[Work required]
Gather from the material every line that contains the string "agent".

[Information supplied]

=== Begin Enclosure ===

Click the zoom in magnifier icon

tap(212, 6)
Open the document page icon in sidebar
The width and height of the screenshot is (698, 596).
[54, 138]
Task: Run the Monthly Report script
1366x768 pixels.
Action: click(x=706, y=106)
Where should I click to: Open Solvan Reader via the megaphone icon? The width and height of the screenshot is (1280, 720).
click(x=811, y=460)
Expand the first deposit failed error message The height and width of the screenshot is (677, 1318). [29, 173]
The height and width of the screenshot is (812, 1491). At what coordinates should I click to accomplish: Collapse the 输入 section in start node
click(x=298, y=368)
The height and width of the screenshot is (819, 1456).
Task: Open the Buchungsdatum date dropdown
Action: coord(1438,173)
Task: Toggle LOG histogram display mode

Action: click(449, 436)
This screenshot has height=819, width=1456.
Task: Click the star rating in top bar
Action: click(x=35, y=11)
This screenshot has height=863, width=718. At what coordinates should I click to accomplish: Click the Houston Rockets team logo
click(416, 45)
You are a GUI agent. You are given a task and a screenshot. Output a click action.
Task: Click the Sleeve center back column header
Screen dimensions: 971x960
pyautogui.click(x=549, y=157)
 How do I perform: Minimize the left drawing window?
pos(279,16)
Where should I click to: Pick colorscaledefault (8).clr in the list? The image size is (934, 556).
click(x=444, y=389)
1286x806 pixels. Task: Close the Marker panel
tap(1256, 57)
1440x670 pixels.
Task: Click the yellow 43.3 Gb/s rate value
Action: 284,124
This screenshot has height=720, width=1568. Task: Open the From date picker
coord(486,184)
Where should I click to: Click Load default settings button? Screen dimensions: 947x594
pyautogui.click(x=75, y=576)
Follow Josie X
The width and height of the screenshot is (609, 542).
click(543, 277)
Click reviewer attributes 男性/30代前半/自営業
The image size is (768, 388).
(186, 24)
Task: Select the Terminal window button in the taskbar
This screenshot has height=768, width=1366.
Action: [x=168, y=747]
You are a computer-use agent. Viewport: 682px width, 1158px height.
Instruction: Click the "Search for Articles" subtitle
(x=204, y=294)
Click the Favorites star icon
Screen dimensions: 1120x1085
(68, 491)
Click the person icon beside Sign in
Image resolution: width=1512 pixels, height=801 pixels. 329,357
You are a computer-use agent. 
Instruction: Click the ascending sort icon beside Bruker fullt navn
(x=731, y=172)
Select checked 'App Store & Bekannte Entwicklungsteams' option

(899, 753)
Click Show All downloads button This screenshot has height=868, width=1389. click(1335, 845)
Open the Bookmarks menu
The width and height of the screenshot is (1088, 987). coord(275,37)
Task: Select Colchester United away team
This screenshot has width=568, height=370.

=== End Enclosure ===

[Task answer]
You are a GUI agent. You are given a task and a screenshot. Output a click action.
You are a computer-use agent. Viewport: 682px width, 1158px height.
You are a computer-use agent. 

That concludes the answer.